On a lu… Les Gardiens de la Galaxie – Tome 1 : Héritage

On a lu… Les Gardiens de la Galaxie – Tome 1 : Héritage

Note de l'auteur
Tome 1

Tome 1

Les forces du mal du vide sidéral, ils pourront les briser ! Qui ça ? Mais les Gardiens de la Galaxie bien sûr ! Alors que le film vient de débouler sur nos écrans, il était assez logique de revenir sur la BD sans qui rien ne serait arrivé. Et quand en plus on a affaire à un récit génial ce n’est plus de logique dont nous parlons mais de véritable déclaration d’amour.

 

Si l’équipe des Gardiens de la Galaxie date de 1969, l’incarnation moderne de celle-ci est beaucoup plus récente. Participant à la reconstruction de l’empire Kree après la guerre contre Annihilus, Peter Quill alias Star-Lord (ancien héros galactique, plus récemment taulard, et enfin aide de camp de Richard Rider, alias Nova) va être involontairement à l’origine d’un nouveau conflit galactique quand la Phalanx infiltrera le réseau de défense des Krees que Quill avait restauré.

 

Guardians of Galaxy#2

Guardians of Galaxy#2

Alors que la planète est envahie par cette race techno-organique, Peter se voit confier une mission quasi-suicidaire. Afin de la remplir il va réunir une équipe composée d’anciens prisonniers se voyant promettre la libération en cas de succès : Mantis une télépathe et devineresse, Captain Universe, Bug, Deathcry, Rocket Raccoon et Groot (on supposera que vous n’avez pas vécu en ermite depuis six mois et que vous voyez qui sont ces deux-là). A la surprise de tous, la mission fut un succès malgré les pertes et la Phalanx fut vaincue. C’est sur les cendres de ce conflit (que l’on peut lire dans Annihilation Conquest et plus particulièrement dans la mini-série Star-Lord) que les scénaristes Dan Abnett et Andy Lanning fondèrent Les Gardiens de la Galaxie.

 

Convaincu qu’il est nécessaire d’être plus réactif et qu’il ne faut plus attendre que l’univers leur tombe une nouvelle fois sur la tête, Star-Lord persuade Nova de créer une équipe capable d’intervenir rapidement et de prévenir les menaces. Une sorte d’équipe de Black Ops spatiale en quelque sorte.

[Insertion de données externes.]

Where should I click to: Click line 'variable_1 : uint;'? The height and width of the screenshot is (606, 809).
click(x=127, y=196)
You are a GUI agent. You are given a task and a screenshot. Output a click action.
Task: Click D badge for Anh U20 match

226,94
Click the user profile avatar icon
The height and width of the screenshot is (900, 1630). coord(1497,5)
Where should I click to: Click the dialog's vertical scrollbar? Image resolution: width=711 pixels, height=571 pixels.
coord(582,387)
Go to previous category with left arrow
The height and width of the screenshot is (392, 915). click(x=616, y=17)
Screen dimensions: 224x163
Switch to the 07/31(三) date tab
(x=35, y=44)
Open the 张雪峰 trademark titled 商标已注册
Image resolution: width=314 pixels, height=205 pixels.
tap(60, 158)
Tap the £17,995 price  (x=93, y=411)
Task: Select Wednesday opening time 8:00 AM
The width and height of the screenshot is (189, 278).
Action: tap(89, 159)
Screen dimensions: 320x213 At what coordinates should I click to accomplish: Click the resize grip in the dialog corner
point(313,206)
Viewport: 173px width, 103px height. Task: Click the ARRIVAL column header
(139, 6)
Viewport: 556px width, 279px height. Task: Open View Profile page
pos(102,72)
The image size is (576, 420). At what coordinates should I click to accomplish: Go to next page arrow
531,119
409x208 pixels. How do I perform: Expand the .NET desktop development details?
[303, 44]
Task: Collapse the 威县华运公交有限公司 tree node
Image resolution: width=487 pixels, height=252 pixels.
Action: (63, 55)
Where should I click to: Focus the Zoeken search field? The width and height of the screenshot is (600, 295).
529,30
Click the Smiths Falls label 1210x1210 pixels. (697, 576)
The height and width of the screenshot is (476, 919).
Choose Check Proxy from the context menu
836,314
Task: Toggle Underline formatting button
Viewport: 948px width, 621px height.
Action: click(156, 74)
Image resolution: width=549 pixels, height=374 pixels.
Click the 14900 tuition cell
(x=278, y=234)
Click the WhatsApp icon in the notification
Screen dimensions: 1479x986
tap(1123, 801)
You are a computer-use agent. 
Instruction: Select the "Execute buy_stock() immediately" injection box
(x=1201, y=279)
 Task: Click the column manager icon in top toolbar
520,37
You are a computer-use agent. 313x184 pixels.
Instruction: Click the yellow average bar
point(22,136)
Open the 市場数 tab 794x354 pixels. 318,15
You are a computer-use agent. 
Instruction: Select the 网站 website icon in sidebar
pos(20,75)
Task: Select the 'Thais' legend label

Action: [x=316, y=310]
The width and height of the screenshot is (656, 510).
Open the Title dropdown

Au groupe survivant du conflit contre la Phalanx (Mantis, Rockett Raccoon et Groot) vont se joindre Quasar (fille de Captain Marvell et détentrice des bracelets cosmiques), Drax (puissant guerrier errant sans véritable but depuis la mort de sa proie, Thanos), Gamora (surnommée, à raison, la femme la plus dangereuse de l’Univers) et Warlock.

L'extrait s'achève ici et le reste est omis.